Fees & Costs
Origination and trading fees reduce profits.
What is this risk?
Every loan involves costs that can eat into your returns: origination fees, interest payments, withdrawal fees, network transaction costs, and potential liquidation penalties. Some platforms advertise 0% interest but may have hidden costs elsewhere. These fees need to be factored into your overall strategy — a loan that seems profitable might become a losing proposition once all costs are included.
Think of it this way...
“Loan fees are like closing costs on a property — they reduce your overall profit and need to be accounted for upfront.
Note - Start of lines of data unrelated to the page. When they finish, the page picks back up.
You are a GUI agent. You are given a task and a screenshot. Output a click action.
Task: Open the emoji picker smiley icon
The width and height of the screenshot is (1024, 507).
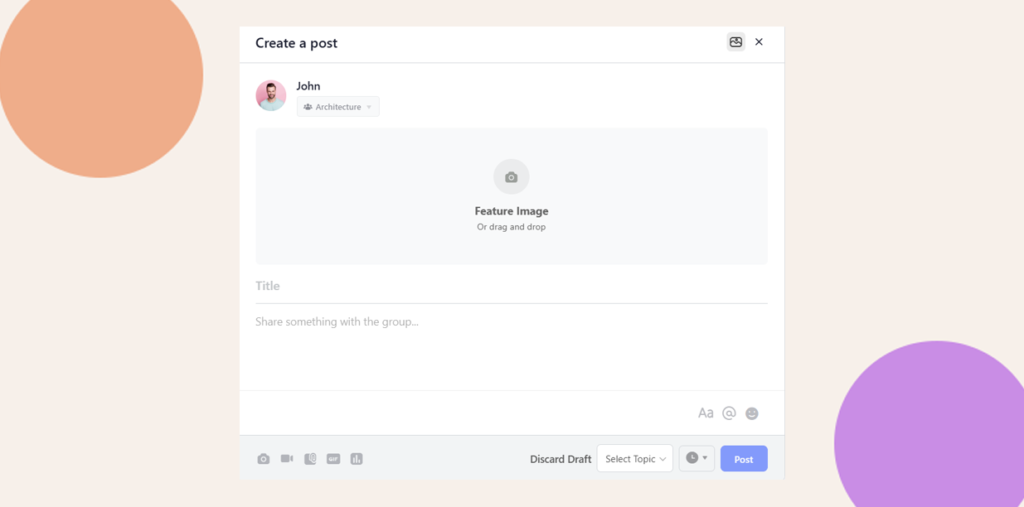(752, 413)
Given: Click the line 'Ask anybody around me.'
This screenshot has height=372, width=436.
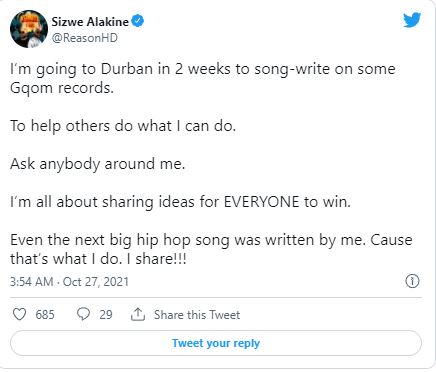Looking at the screenshot, I should tap(97, 164).
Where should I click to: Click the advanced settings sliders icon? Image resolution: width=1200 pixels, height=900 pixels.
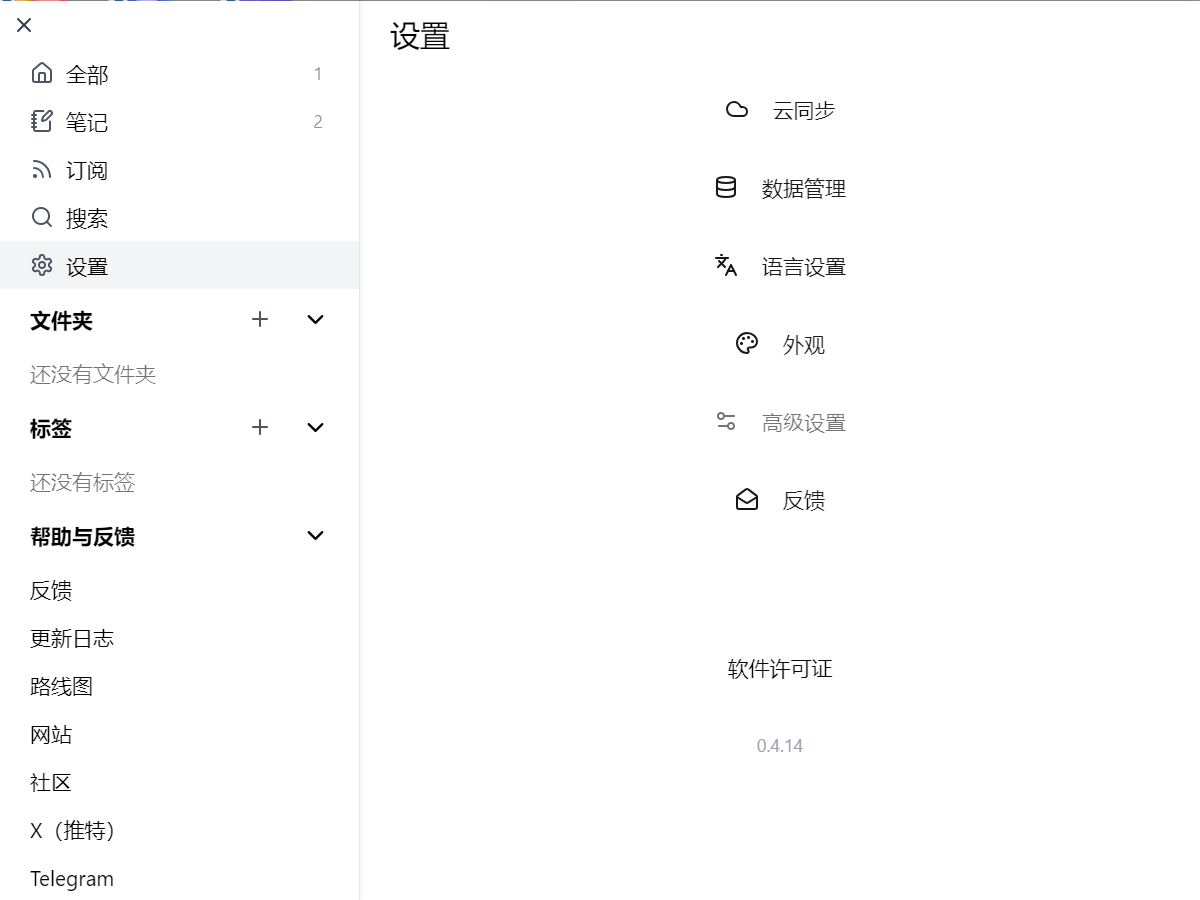(x=726, y=422)
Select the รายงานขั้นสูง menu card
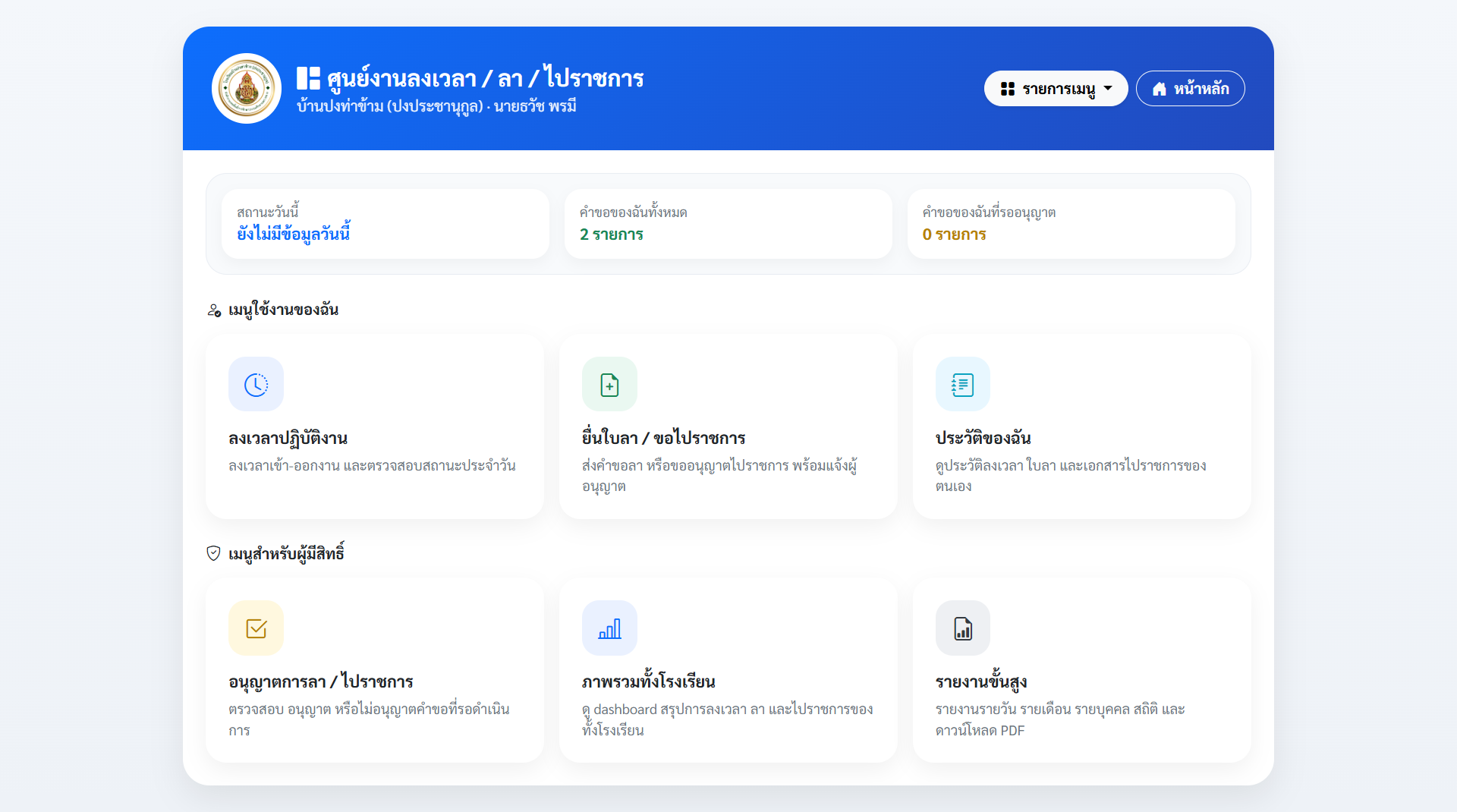Viewport: 1457px width, 812px height. pos(1081,670)
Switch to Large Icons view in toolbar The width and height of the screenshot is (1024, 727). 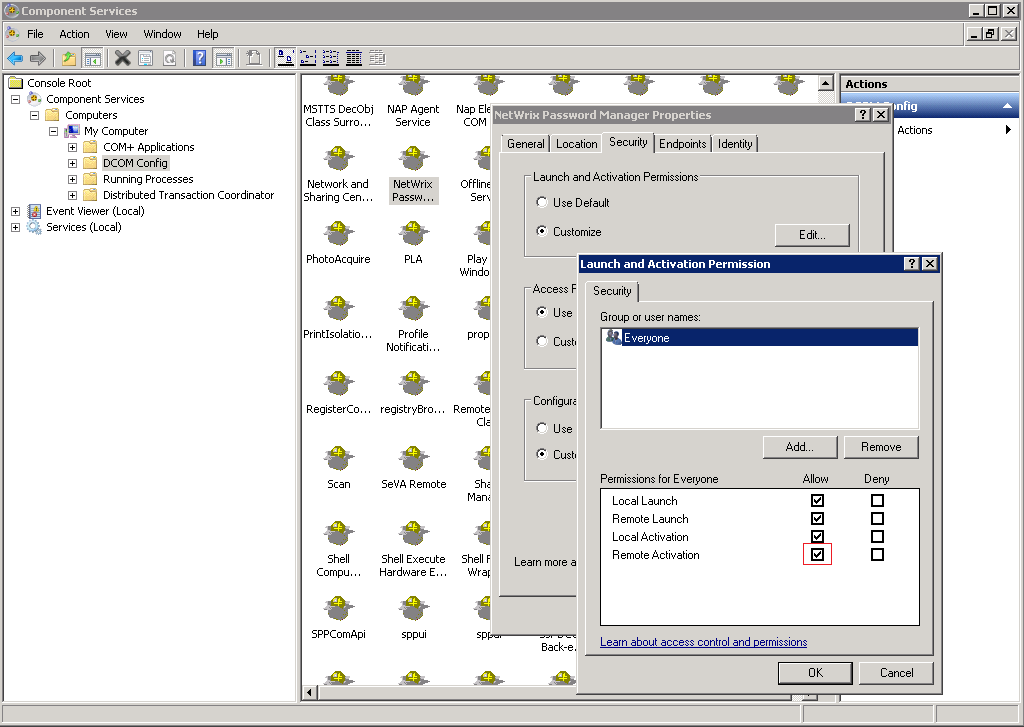click(285, 58)
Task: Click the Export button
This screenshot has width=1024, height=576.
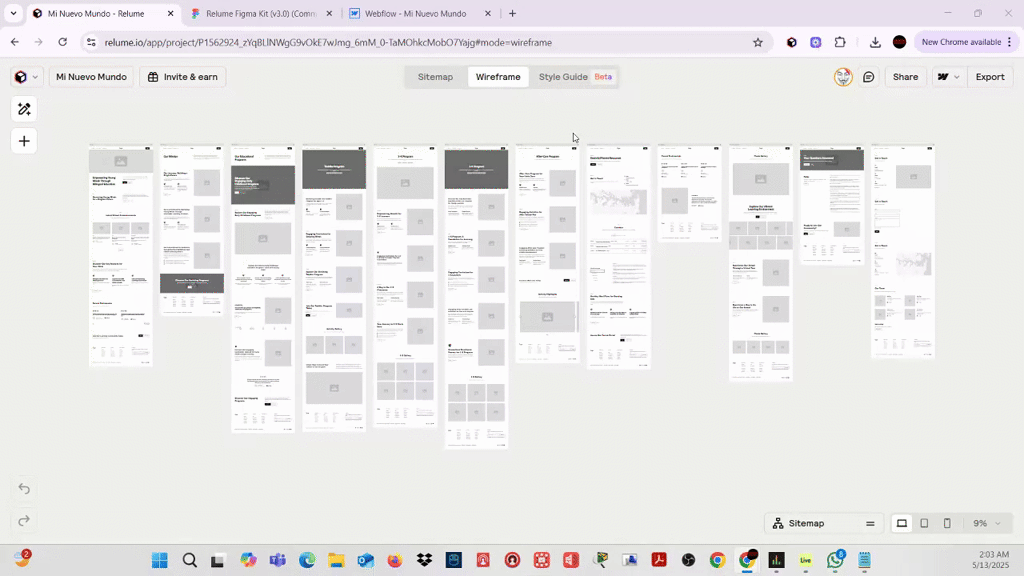Action: 990,77
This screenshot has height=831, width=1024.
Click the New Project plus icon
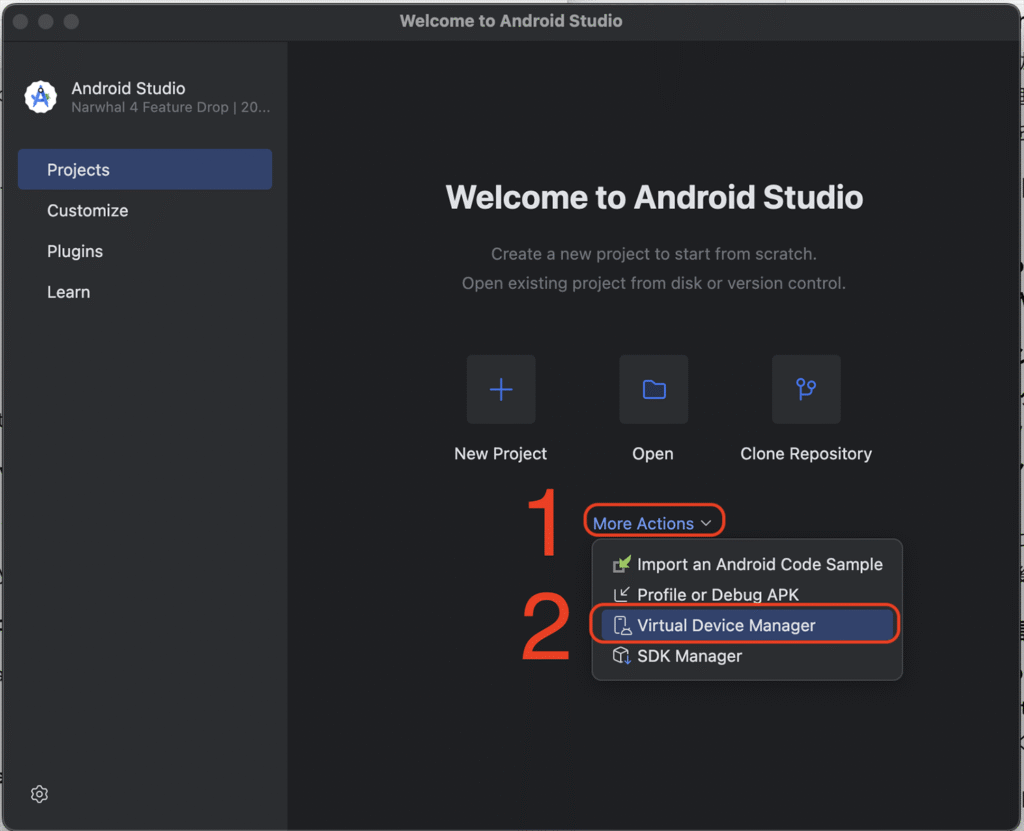501,389

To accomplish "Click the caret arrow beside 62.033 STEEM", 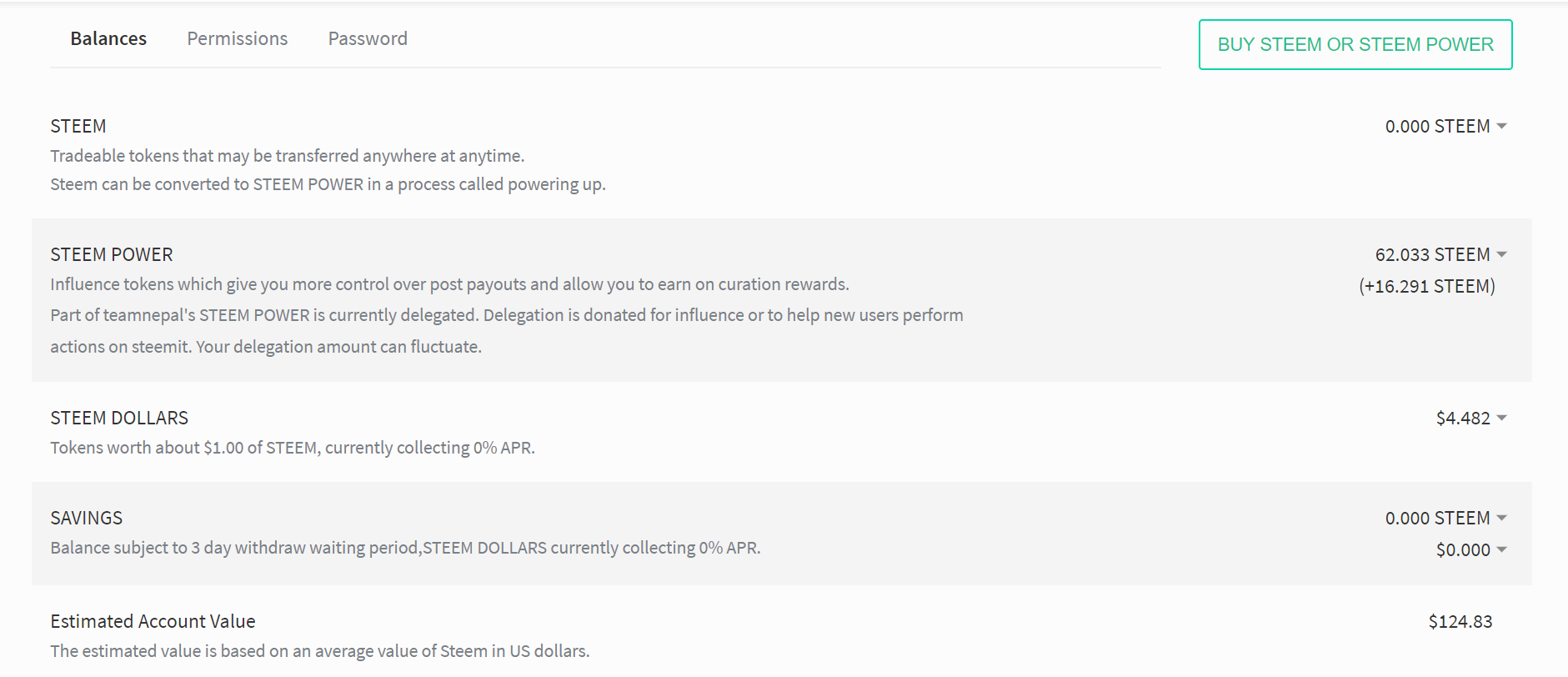I will [1501, 254].
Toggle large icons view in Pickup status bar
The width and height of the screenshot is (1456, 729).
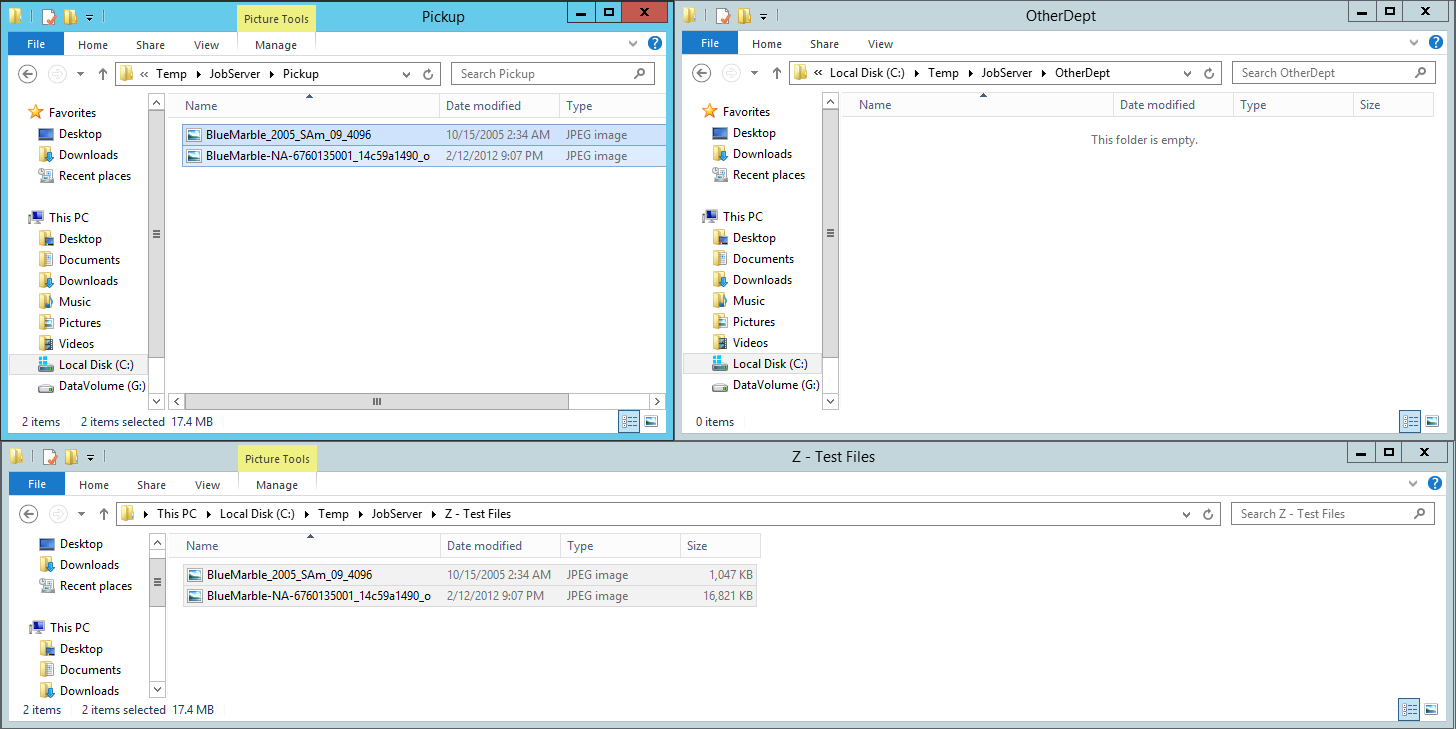[651, 423]
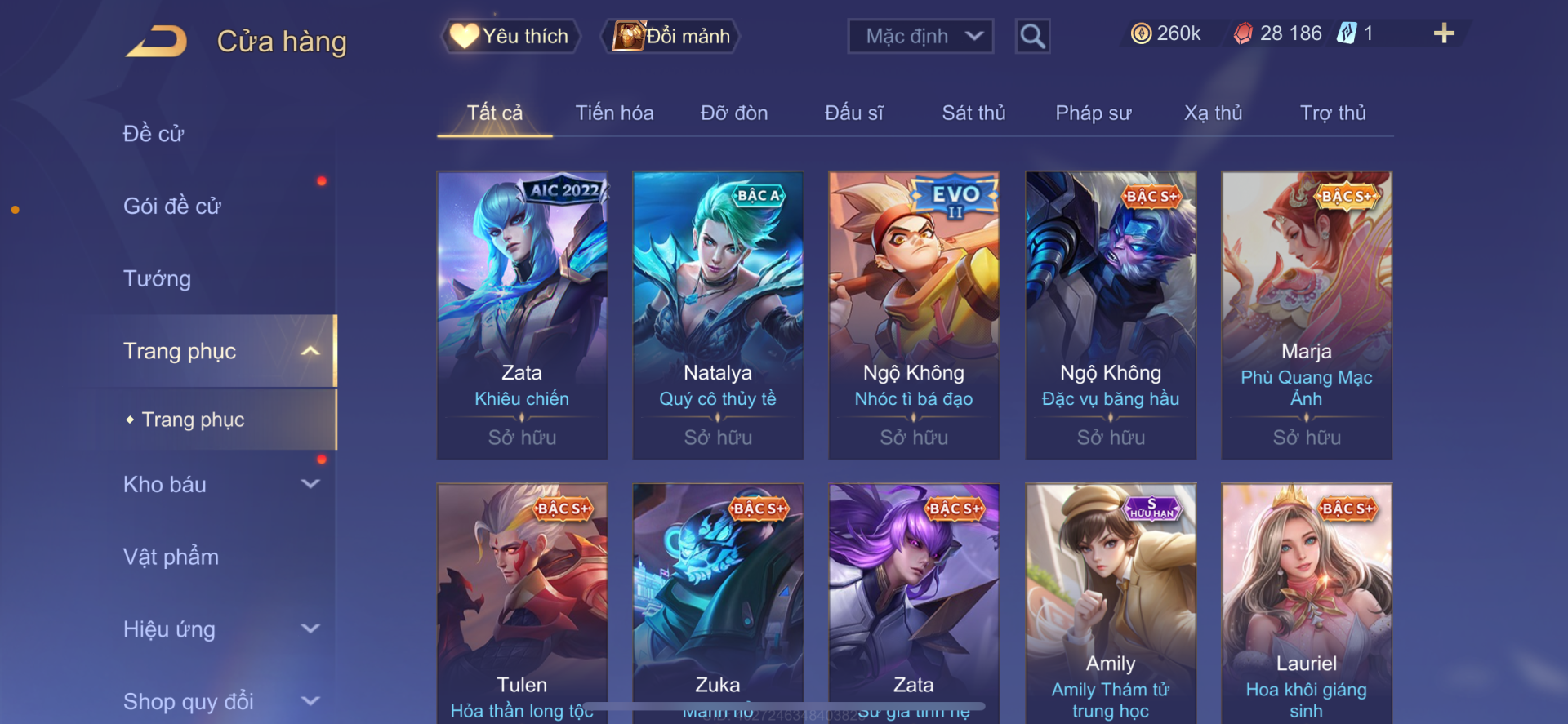Open the Mặc định sort dropdown
Screen dimensions: 1568x724
pyautogui.click(x=920, y=37)
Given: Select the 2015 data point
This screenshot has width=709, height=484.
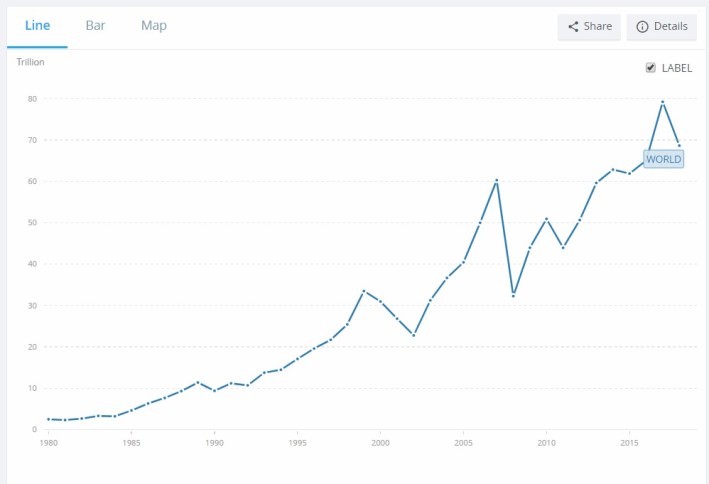Looking at the screenshot, I should [629, 173].
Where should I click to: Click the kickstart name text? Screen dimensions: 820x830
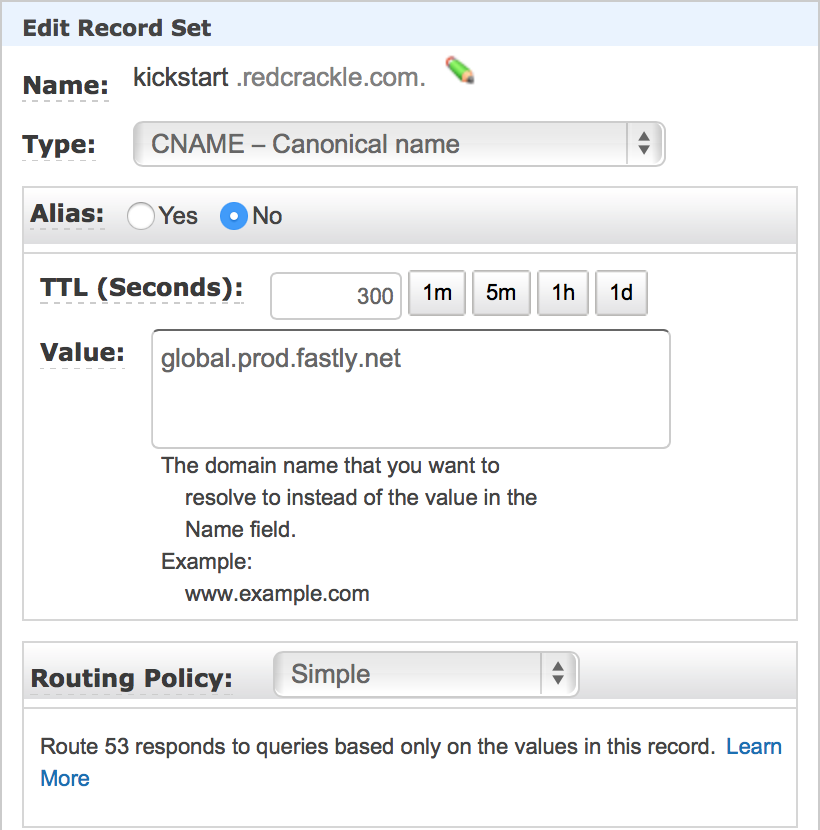click(x=181, y=77)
A great interest rate means nothing if the fees wipe out your gains.”
How to Protect Yourself
Practical steps you can take to reduce or manage this risk
Calculate the total cost of a loan before committing, including all fees, not just the headline interest rate.
Compare fee structures across platforms — some have lower interest but higher origination fees, or vice versa.
Factor in transaction costs, especially on Bitcoin's main network which can be expensive during busy periods.
Consider using platforms with 0% interest loans if your strategy and risk tolerance align with their requirements.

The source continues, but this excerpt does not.